(Stored data entries)
· · · · · · ·

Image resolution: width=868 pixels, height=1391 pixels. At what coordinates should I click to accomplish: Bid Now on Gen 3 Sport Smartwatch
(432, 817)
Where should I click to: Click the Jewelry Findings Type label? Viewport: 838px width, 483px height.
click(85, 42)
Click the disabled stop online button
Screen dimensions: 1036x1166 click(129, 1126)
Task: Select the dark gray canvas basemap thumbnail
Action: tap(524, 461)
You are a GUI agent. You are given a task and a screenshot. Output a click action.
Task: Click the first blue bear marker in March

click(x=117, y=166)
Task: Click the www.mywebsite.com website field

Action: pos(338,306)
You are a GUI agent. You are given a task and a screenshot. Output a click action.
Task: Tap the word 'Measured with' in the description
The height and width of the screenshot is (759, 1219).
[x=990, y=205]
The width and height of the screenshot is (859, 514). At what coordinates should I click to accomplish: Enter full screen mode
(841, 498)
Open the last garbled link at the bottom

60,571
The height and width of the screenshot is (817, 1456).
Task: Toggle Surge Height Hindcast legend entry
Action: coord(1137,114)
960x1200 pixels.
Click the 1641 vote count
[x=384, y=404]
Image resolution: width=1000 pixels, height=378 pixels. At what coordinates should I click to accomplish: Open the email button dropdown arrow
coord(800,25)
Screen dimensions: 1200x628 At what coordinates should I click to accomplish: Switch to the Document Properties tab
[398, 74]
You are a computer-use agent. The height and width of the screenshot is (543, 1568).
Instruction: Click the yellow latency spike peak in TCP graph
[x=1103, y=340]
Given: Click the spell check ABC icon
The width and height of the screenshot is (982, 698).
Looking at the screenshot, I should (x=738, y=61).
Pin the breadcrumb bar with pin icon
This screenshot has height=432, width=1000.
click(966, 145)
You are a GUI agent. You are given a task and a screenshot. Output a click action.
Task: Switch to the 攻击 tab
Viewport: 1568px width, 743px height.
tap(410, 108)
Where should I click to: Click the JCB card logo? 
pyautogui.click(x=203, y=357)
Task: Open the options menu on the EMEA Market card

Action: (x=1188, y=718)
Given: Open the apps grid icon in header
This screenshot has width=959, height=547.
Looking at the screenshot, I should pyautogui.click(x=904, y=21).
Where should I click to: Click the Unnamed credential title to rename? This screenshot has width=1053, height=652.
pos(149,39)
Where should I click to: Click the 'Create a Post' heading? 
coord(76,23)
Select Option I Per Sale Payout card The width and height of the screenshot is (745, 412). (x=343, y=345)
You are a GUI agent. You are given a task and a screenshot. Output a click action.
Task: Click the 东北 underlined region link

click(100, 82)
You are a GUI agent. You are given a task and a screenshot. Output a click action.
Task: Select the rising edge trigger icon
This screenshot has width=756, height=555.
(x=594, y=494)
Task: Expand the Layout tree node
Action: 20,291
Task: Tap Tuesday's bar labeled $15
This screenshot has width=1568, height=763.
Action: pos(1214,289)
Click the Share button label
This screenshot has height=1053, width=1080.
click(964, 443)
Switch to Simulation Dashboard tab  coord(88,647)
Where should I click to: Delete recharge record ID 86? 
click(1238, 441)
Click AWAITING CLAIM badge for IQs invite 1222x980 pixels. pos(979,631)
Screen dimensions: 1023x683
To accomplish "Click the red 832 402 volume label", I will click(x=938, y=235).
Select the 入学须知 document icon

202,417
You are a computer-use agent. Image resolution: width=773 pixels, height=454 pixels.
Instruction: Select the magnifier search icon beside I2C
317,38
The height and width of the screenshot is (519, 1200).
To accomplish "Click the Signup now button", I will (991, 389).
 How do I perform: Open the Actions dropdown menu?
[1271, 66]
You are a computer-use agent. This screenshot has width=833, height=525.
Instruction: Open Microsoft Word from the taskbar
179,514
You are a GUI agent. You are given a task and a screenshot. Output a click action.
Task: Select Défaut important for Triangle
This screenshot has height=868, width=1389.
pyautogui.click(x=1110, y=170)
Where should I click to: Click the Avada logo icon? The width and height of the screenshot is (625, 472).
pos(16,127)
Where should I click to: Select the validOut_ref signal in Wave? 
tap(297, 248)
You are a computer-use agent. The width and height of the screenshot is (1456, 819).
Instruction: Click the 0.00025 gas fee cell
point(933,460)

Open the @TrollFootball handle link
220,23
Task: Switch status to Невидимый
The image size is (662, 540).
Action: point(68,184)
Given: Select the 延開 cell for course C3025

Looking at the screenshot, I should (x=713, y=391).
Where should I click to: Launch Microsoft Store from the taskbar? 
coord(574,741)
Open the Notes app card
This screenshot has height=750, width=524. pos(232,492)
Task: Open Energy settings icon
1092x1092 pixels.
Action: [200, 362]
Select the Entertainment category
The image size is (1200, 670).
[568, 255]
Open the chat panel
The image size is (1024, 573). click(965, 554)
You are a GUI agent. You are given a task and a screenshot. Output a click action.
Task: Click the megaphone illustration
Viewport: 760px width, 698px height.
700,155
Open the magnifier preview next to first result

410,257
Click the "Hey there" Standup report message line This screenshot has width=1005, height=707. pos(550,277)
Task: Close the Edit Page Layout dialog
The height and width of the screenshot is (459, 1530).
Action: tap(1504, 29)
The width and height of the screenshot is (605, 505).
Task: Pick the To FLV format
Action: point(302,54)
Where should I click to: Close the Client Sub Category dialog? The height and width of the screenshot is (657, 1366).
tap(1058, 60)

· · · · · · ·

Brief:
Every line above that holds the word "computer" needs to be copied.

Answer for this exercise:
You are a computer-use agent. The height and width of the screenshot is (543, 1568).
You are a computer-use agent. Image resolution: width=773 pixels, height=454 pixels.
You are a computer-use agent. This screenshot has width=833, height=525.
You are a computer-use agent. The width and height of the screenshot is (1456, 819).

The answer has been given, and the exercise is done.